Several limitations of the present study merit consideration. First, the relatively modest sample sizes limited our statistical power and this may account for our failure to replicate previous findings of reduced connectivity of the thalamus with prefrontal cortex in schizophrenia seen in larger studies (c.f., 4). Relatedly, to maximize power in our analyses, we used the entire thalamus as a seed, which does not allow us to implicate specific thalamic regions in aberrant connectivity. Second, we used BOLD fMRI during wakeful rest to make inferences about connectivity. The strengths and weaknesses of this approach have been discussed elsewhere (83) and while fcMRI is not a direct measure of connectivity, it provides information about interregional communication. Although we found no correlations between antipsychotic dosage and our outcome variables, almost all the schizophrenia participants were taking medications that affect brain function. Sleep spindle deficits have also been reported in antipsychotic-naive patients and first-degree relatives and thalamocortical hyperconnectivity is also present in clinical high-risk individuals and is greater in those who eventually convert to psychosis. These findings indicate that neither sleep spindle deficits nor thalamocortical hyperconnectivity are a consequence of medications or chronicity. Nor is the relation of spindles with thalamocortical connectivity likely to be due to medications, since it was also seen in controls. That spindle and connectivity abnormalities are also present in medicated patients suggests that they are not corrected by current medication regimens for schizophrenia, and to the degree that they impair function, treating them remains an unmet need. Finally, we relied on indirect measures to make inferences about TRN function. The TRN is challenging to study directly in humans since its size and location make it mostly inaccessible to neuroimaging.

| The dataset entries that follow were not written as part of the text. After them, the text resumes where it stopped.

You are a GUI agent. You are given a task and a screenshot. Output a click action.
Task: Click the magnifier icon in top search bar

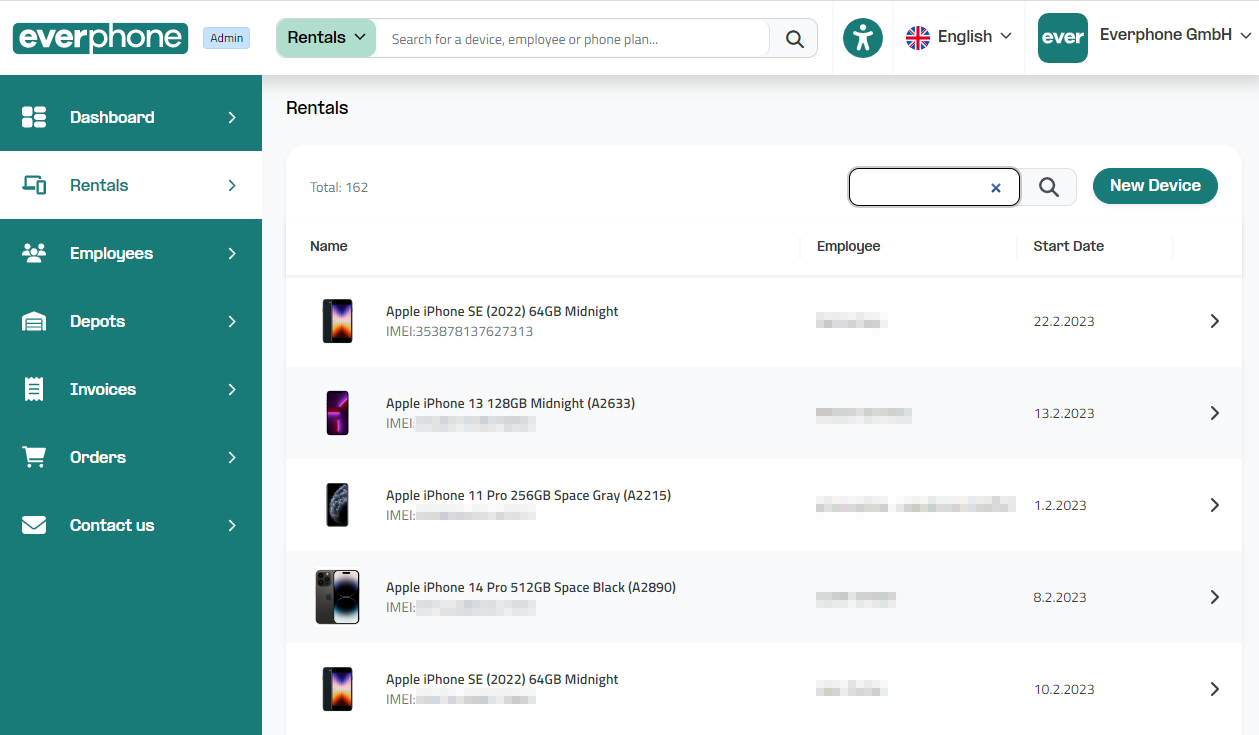(794, 39)
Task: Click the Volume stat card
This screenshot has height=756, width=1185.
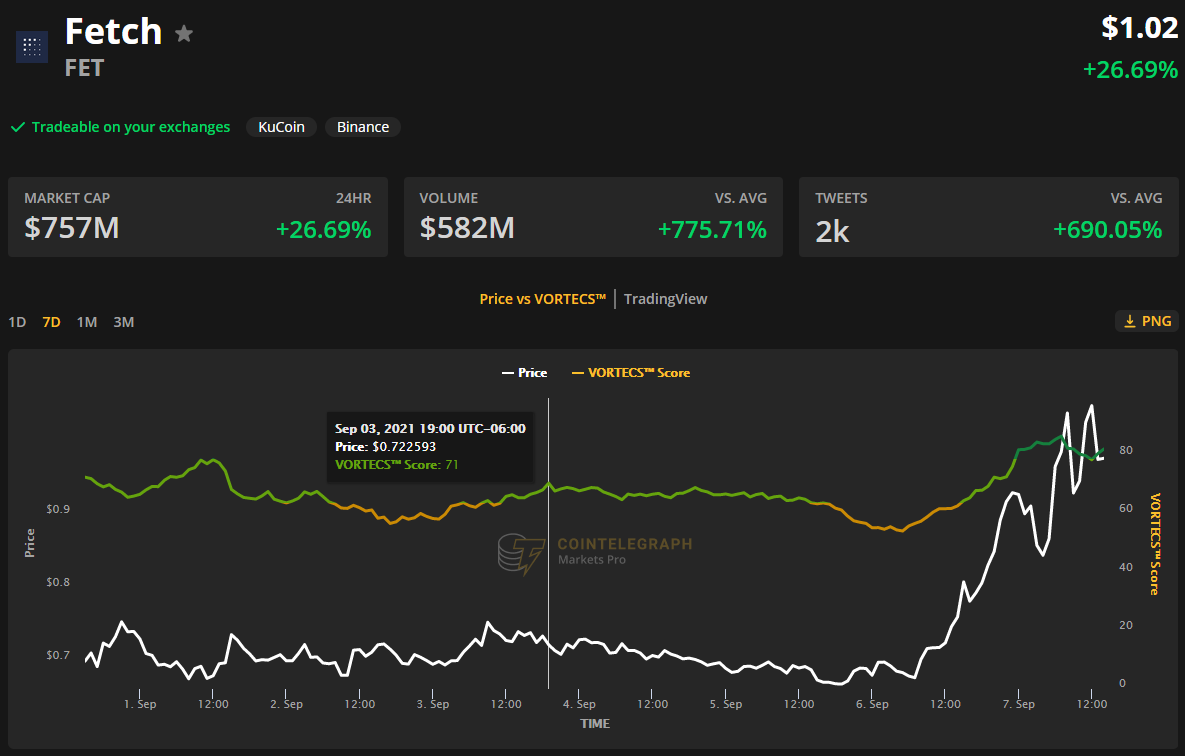Action: [593, 217]
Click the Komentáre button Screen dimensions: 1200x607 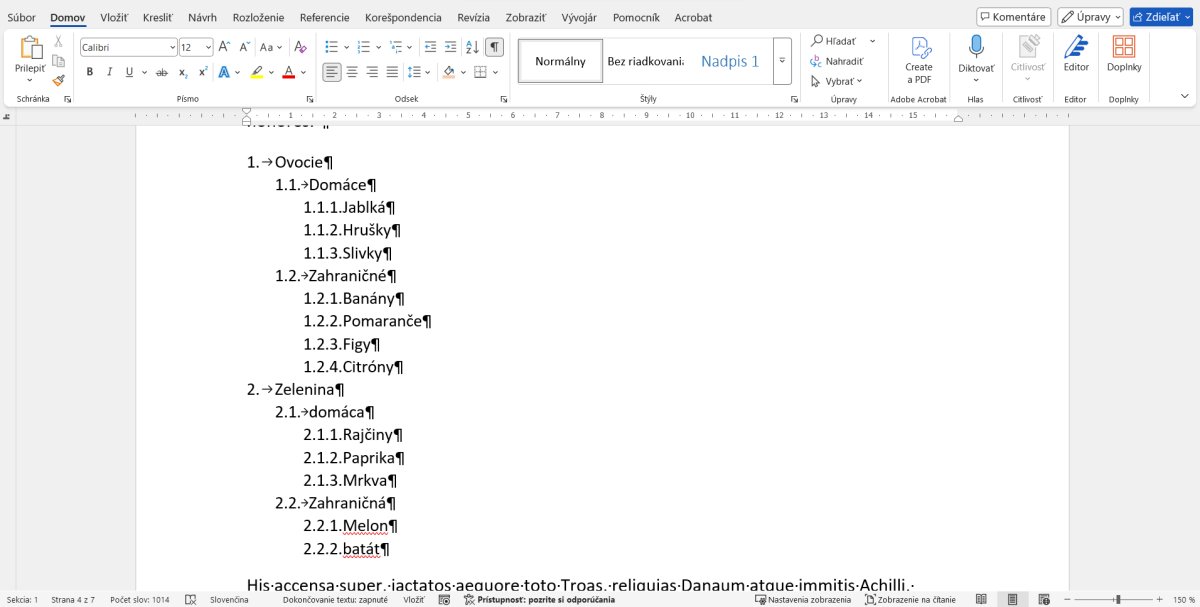[x=1013, y=17]
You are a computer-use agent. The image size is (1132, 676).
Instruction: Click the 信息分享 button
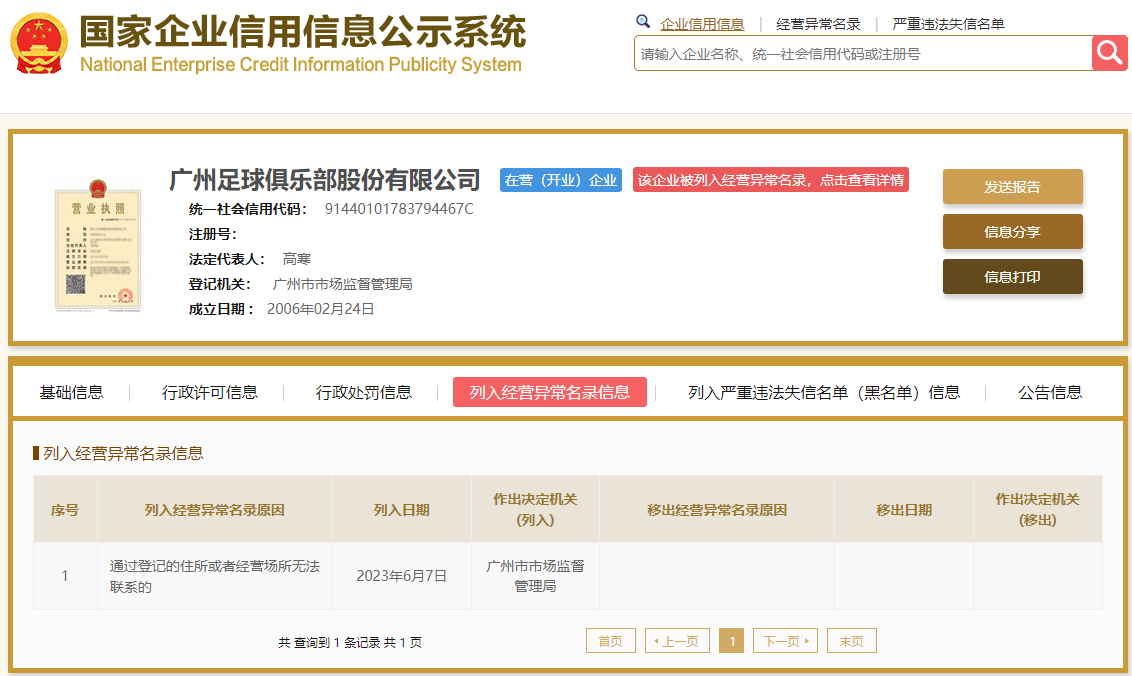click(1012, 232)
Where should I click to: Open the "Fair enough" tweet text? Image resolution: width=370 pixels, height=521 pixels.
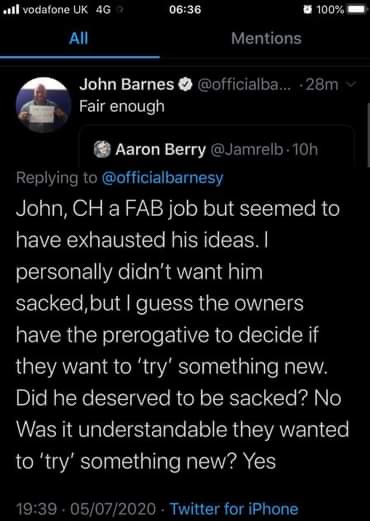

By linking two biomarkers of schizophrenia, this work suggests that they share a common mechanism and neurodevelopmental origin. If spindle deficits and thalamocortical hyperconnectivity reflect a common TRN-mediated thalamocortical pathophysiology that increases risk for schizophrenia and contributes to its cognitive deficits and symptoms, understanding its mechanism could guide the development of interventions targeting TRN dysfunction to treat schizophrenia and possibly even prevent its onset.